The Horror of Dracula (1958)

Horror of Dracula, 1958; Directed by Terence Fisher; Starring Christopher Lee, Peter Cushing

After a whole week of horror, we’ve finally made it to a Dracula.  Horror of Dracula to be specific. Just as Universal Studios’s 1931 film gave us our iconic Frankenstein in Boris Karloff, with this film Britain’s Hammer Studios gave us the iconic Dracula we all know.  With apologies to Bela Legosi, the bloodthirsty Count completed his transformation from the ghastly, horrifying creature from Nosferatu to the tall, dark and sinisterly handsome gothic Christopher Lee Dracula in this movie.

A sensation when released this film’s technicolor images were the first time we really saw the vivid red blood on the Count’s teeth and his victims.   For some it was almost shocking (blood – BLOOD!!!). And the victorian sets make this, at times,  resemble a costume drama. Sharp eyed movie buffs may recognize Michael Gough – Alfred from the Tim Burton Batman movies – as Arthur.

But it’s how Peter Cushing (perhaps best known to American audiences as the man who signed Princess Leia’s termination order in Star Wars) and Christopher Lee really sink their teeth into their roles as Van Helsing and the Count respectively that truly make this a classic. It also cemented their status as British Stars throughout the world. Lee with his tall, regal physique and booming baritone voice, appeared in many movies familiar with American audiences over the years – including the Lord of the Rings movies as Saruman the white and the Star Wars prequels as Count Dooku. He even recorded a heavy metal record a few years before he passed away in 2015 at the tender age of 93.

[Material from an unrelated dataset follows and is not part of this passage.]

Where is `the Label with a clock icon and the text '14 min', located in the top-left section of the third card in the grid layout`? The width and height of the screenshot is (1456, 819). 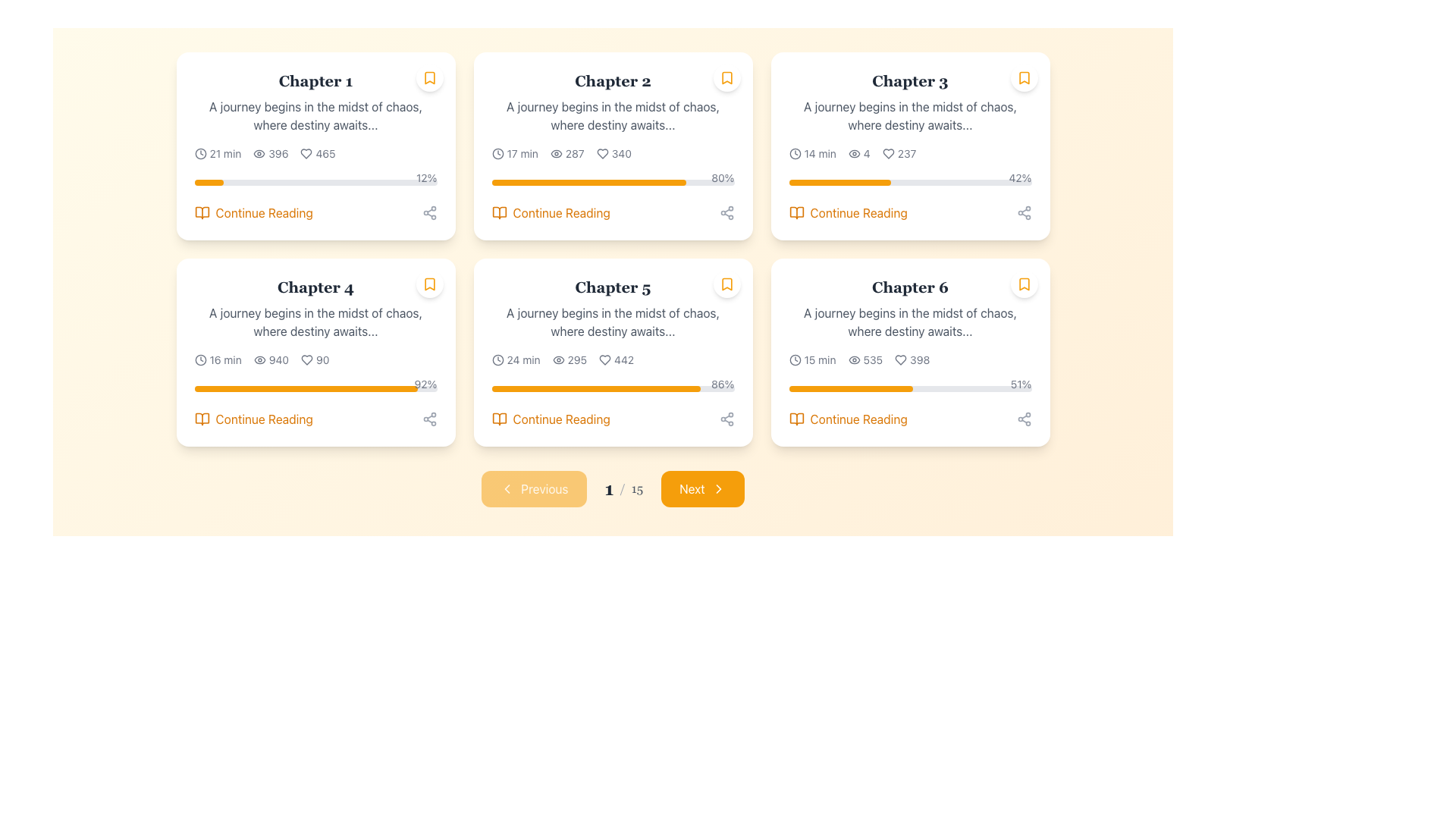 the Label with a clock icon and the text '14 min', located in the top-left section of the third card in the grid layout is located at coordinates (811, 154).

After years of making adventure, thriller, and sci fi films, Hammer Studios found it’s niche as a horror studio with 1957’s The Curse of Frankenstein and this one ab0ut the bloodsucker.   Soon after, Hammer Horror became it’s own sub genre. When the studio finally closed in the mid 70s, they’d made over 40 horror films, including no less than 8 Dracula sequels. They introduced more blood and sex as the 60s met the 70s, extending into lesbian vampire films.  Though their quality and budgets dropped noticeably by the early 70s (the even made a co-production with the famed Shaw Brothers, who made Hong Kong Kung Fu movies, which is apparently as ridiculous and terrible as one would think).

But in 1958 with Horror of Dracula, Hammer was on top of their game.